> [WHAT YOU WILL DO] The response must consist of the lines from the one holding "Instruction: Like b_boomm's comment" through the final line of the entries, given again exactly and without any pictures.

> [SUPPLIED DATA]

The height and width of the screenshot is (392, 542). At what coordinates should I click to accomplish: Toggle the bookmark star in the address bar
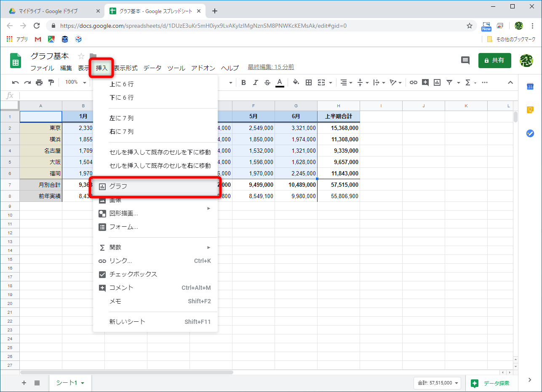[x=469, y=26]
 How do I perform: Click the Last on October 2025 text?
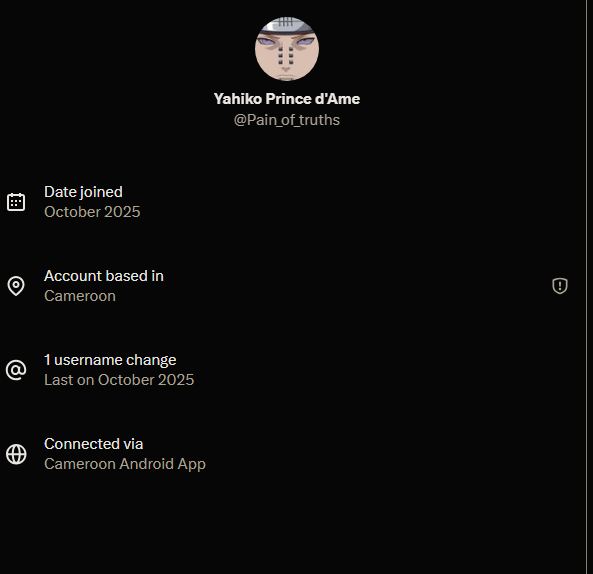(x=119, y=380)
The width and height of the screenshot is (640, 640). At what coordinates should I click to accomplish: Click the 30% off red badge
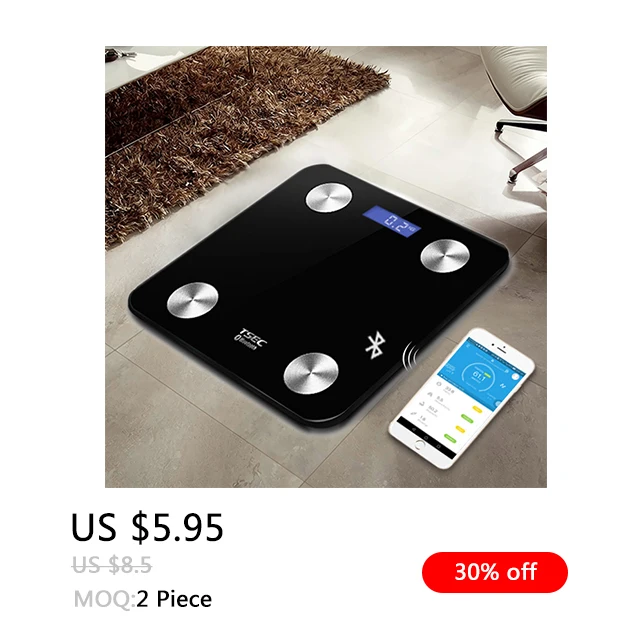(x=495, y=572)
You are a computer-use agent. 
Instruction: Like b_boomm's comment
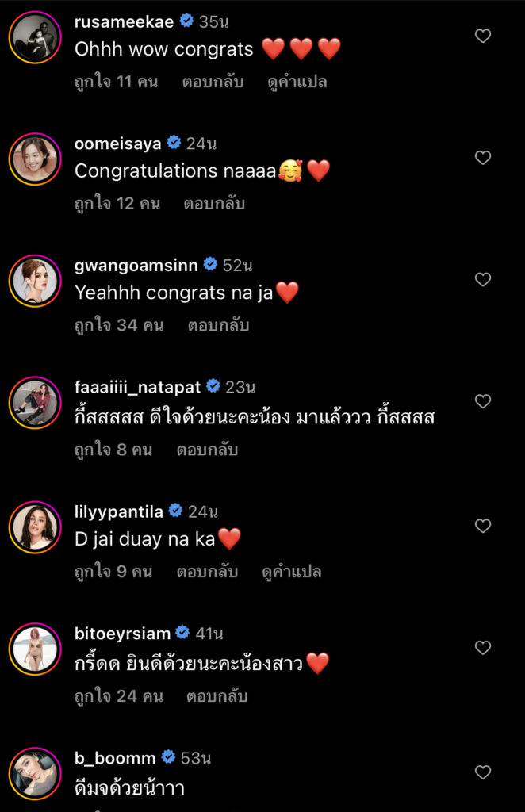coord(482,772)
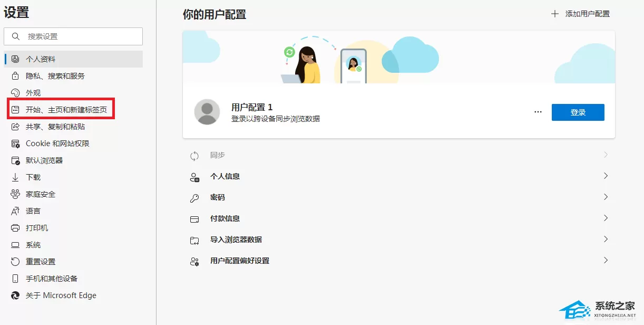Open 外观 appearance icon in sidebar

pyautogui.click(x=15, y=93)

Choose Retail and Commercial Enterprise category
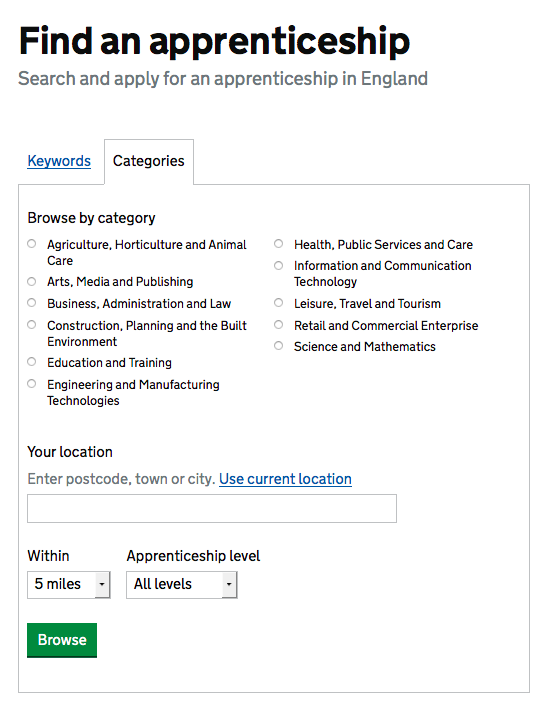(x=278, y=325)
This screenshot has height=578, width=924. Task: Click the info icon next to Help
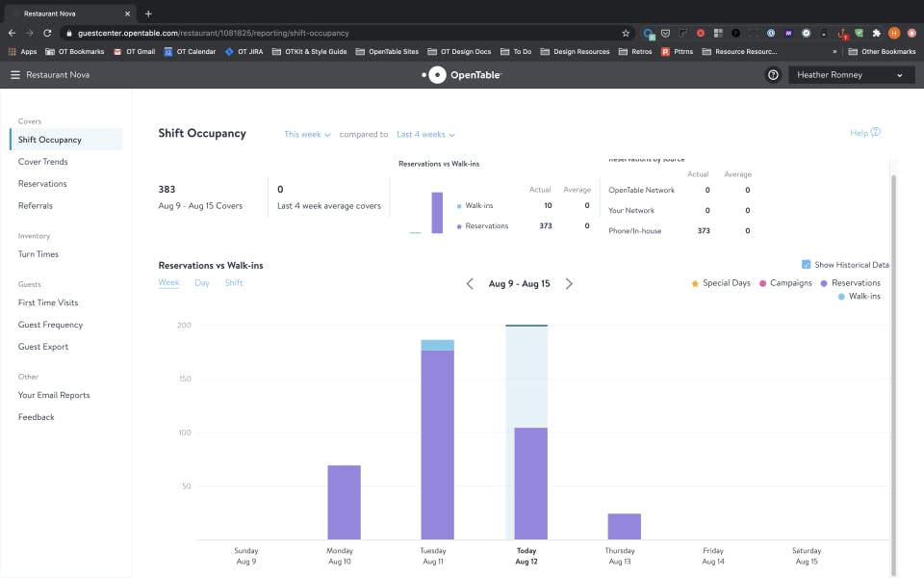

> [TASK RESULT]
Instruction: Like b_boomm's comment
coord(482,772)
Open 外观 appearance icon in sidebar

pyautogui.click(x=15, y=93)

Choose Retail and Commercial Enterprise category
(x=278, y=325)
This screenshot has height=578, width=924. Task: Click the info icon next to Help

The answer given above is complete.